I've said in the past about certain films that they're good because they really have no room to be bad, and this is a prime example of what I mean when I say that. Two actors, little dialogue (aside from the grunting), primitive practical effects, and it's excellent. I personally enjoy films about solitary people in which they stay solitary for the whole film, because there's no unnecessary interpersonal drama, and although it can be difficult to make an entire movie focusing on one person, The Head Hunter does it well because that person has such good screen presence. A movie can be one dude hunting monsters, doing occult stuff, distilling corpse juice, and not having any help with any of those things.
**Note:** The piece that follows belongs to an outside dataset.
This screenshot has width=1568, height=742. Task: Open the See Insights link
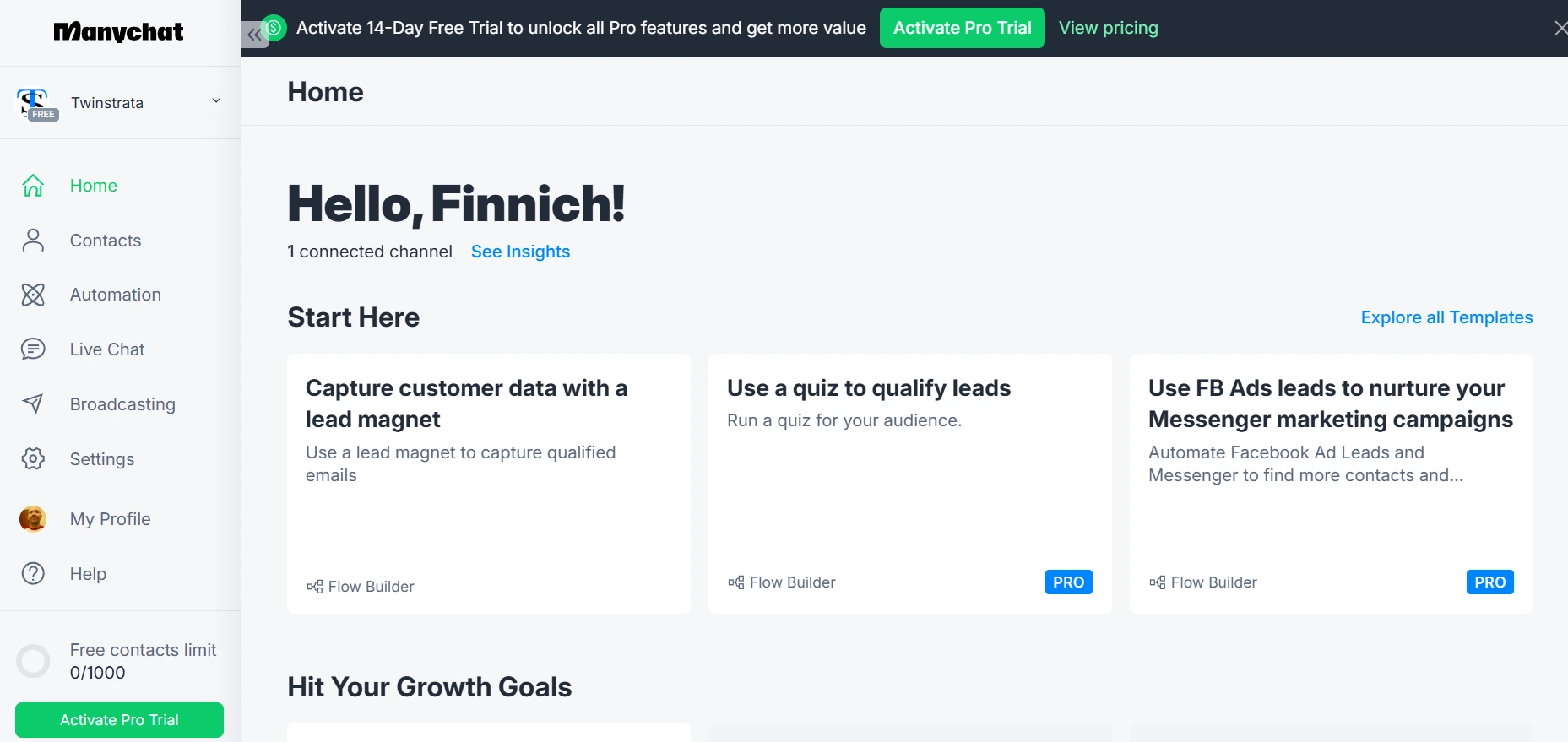click(520, 252)
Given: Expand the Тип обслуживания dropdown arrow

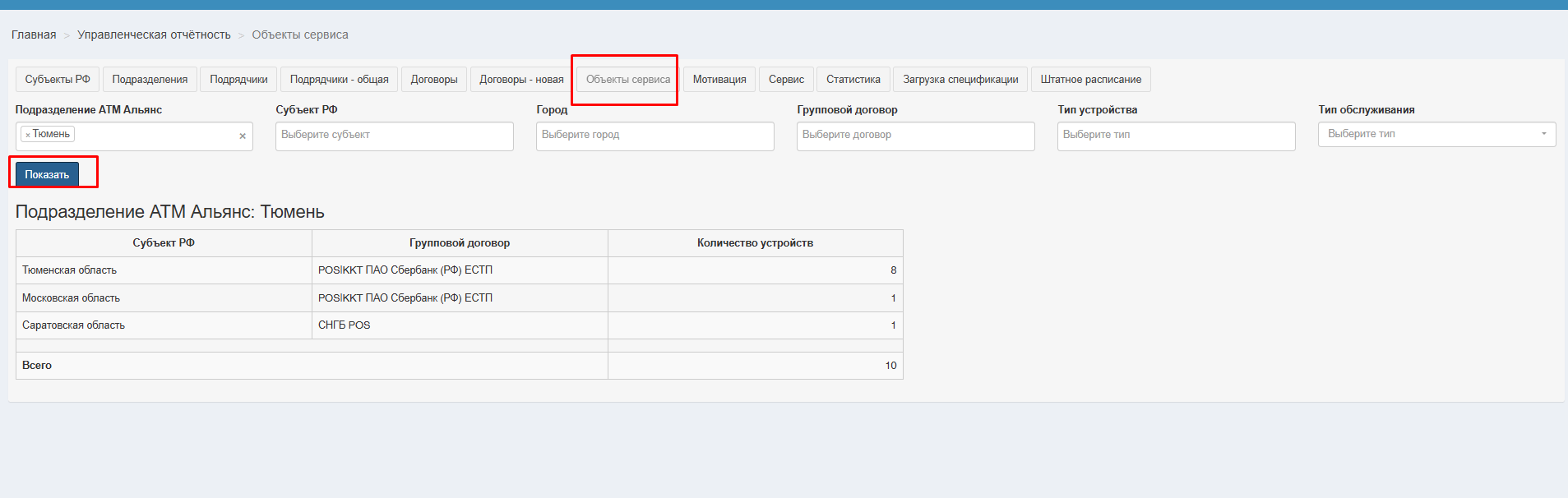Looking at the screenshot, I should (x=1543, y=134).
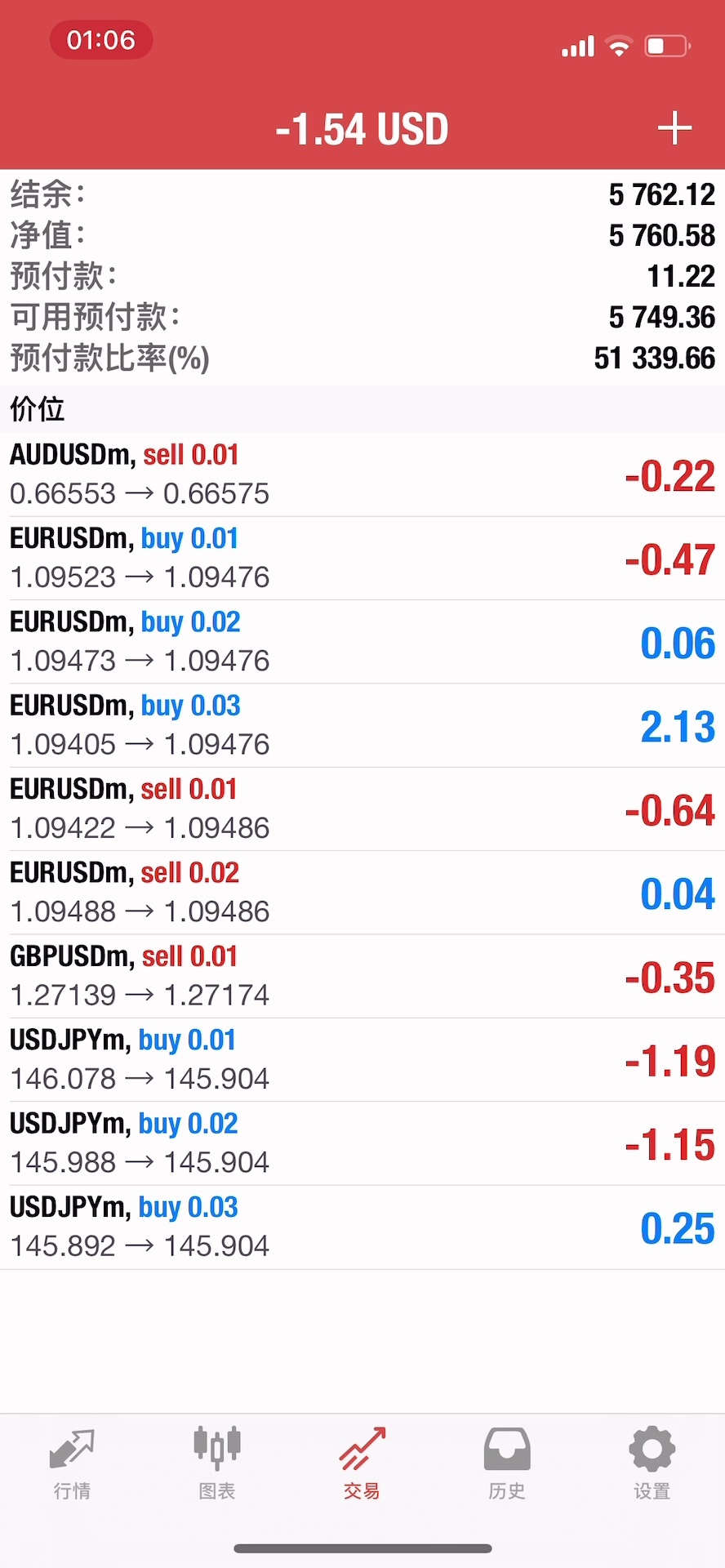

And this doesn't mean the film lacks story- for example, all without the presence of other people, it's established that the kingdom the hunter lives on the outskirts of has a bit of a monster problem, and every so often they seem to send out notices that a particularly brutal beast is roaming around and hey, if anybody cares to go chop its head off that'd be just great.

Aesthetically this film is perfect as well. So much detail packed into such little space. I feel like I needed a slow lingering video tour of the hunter's little shack to give every small object and nook & cranny the attention it deserved. The hunter himself is practically a walking set piece- his armor may not, again, be historically accurate, but it makes him look super cool.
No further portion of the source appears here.